Whenever a line below includes the word "agent", copy that line.
====== Provided material
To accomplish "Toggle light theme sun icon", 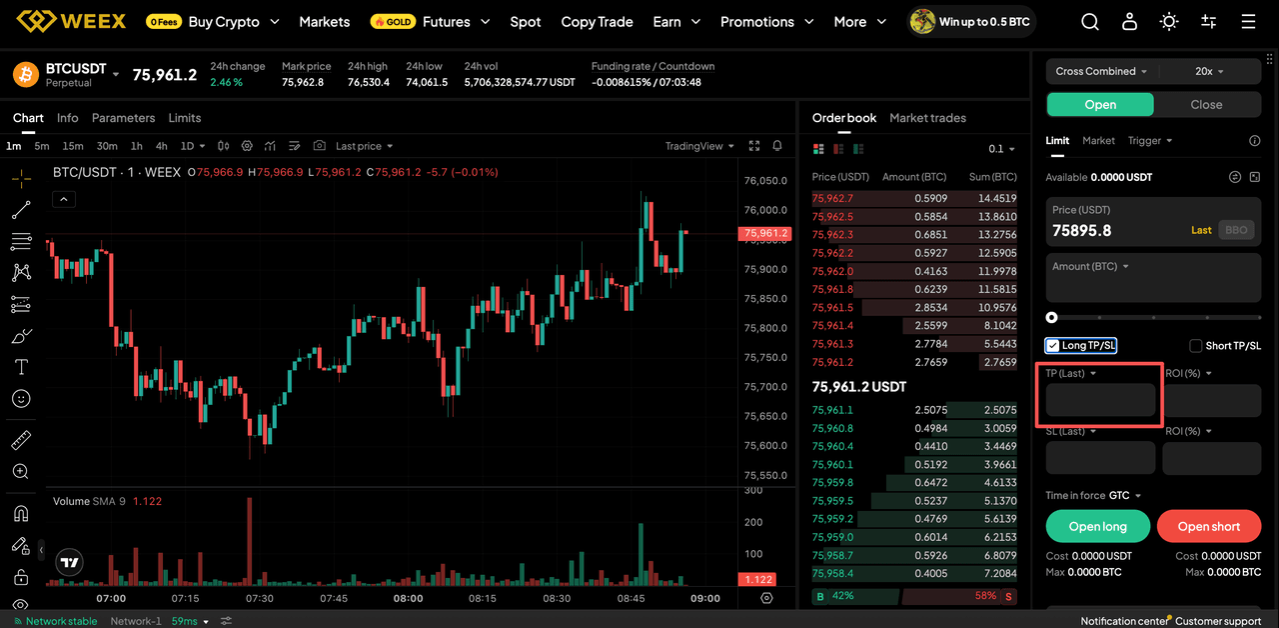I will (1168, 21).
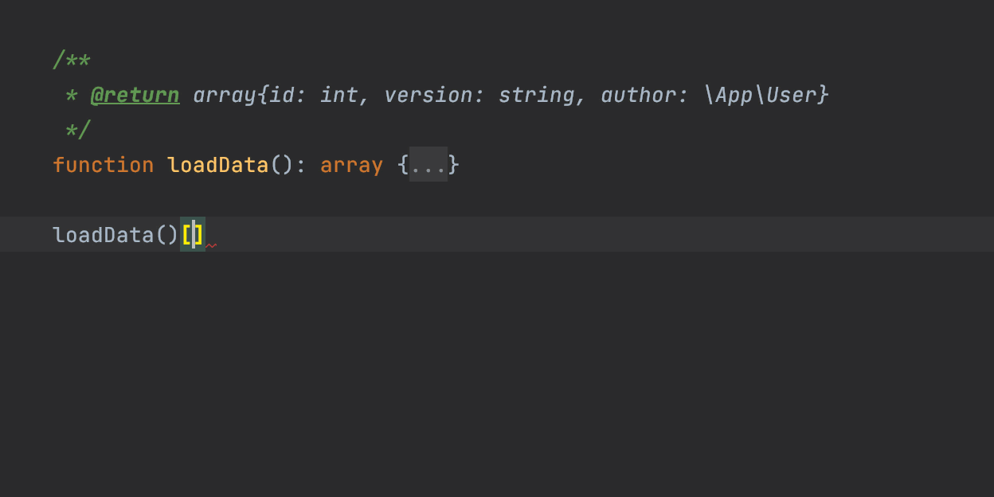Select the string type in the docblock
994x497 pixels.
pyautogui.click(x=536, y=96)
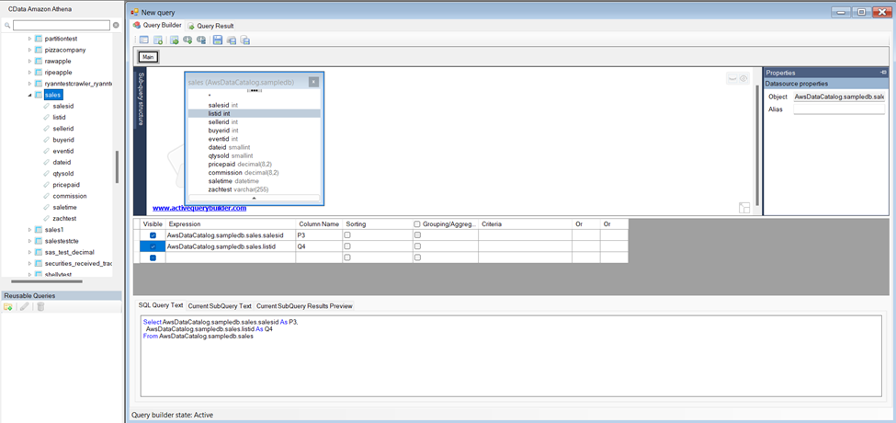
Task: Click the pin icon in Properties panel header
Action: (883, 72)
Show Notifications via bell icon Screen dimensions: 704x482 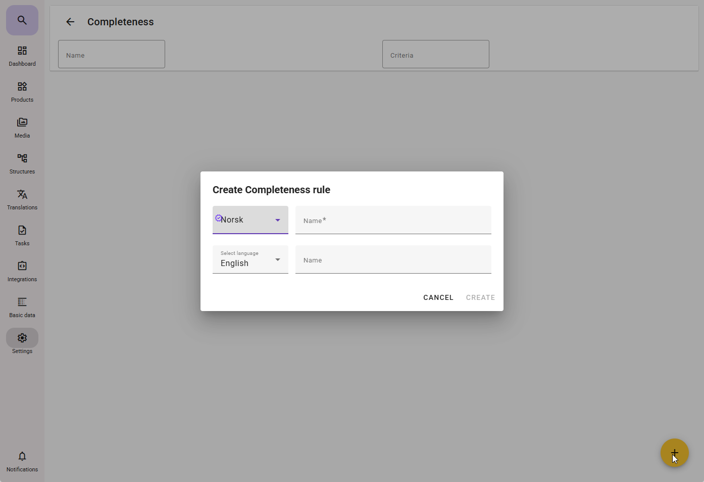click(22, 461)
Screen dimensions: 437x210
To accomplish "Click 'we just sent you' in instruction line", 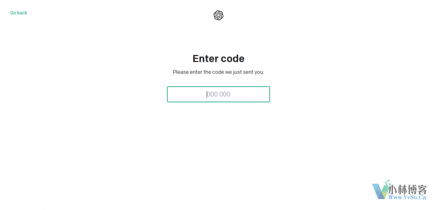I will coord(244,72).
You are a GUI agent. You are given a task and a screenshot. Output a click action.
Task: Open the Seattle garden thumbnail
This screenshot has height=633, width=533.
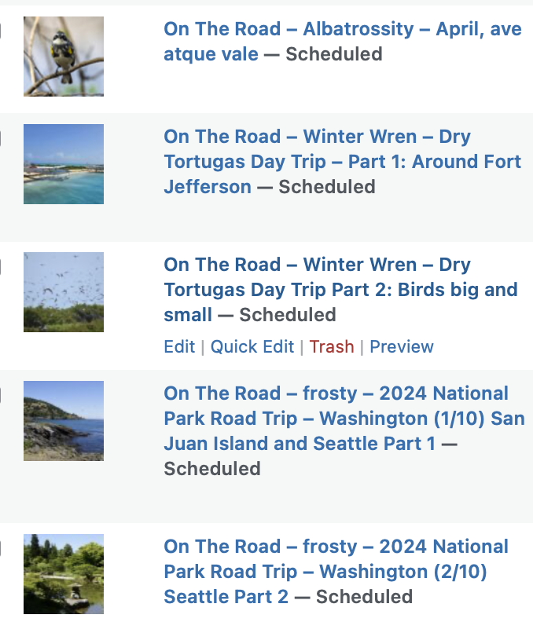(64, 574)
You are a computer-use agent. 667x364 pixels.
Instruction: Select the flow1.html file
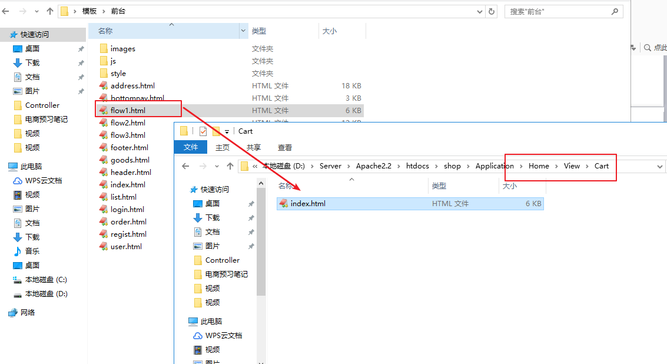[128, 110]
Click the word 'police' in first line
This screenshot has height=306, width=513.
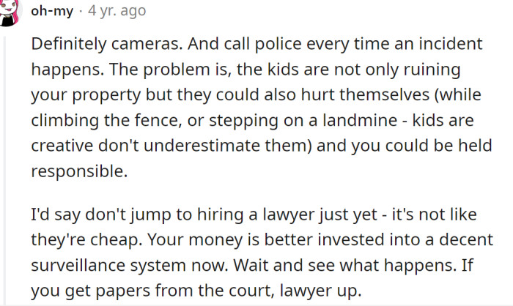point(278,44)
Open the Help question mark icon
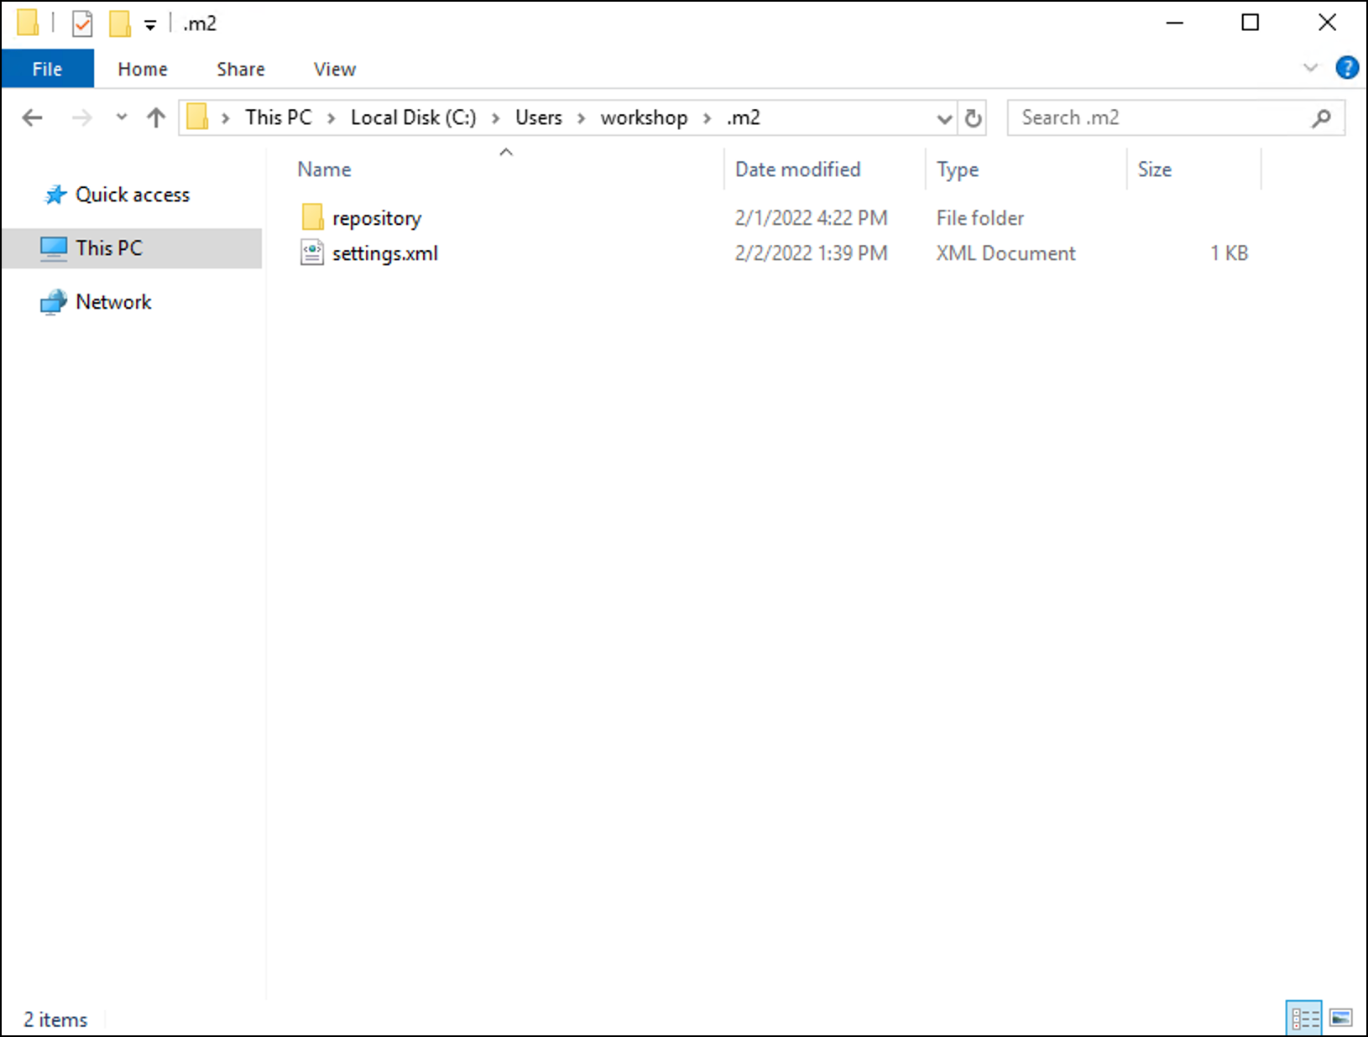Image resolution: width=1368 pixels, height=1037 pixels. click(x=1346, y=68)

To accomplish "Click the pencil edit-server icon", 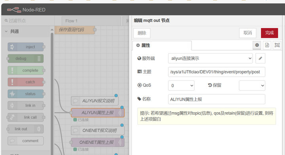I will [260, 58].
============
Problem solution —
You are a GUI agent. You are given a task and a screenshot. Output a click action.
You are a computer-use agent. 667x364 pixels.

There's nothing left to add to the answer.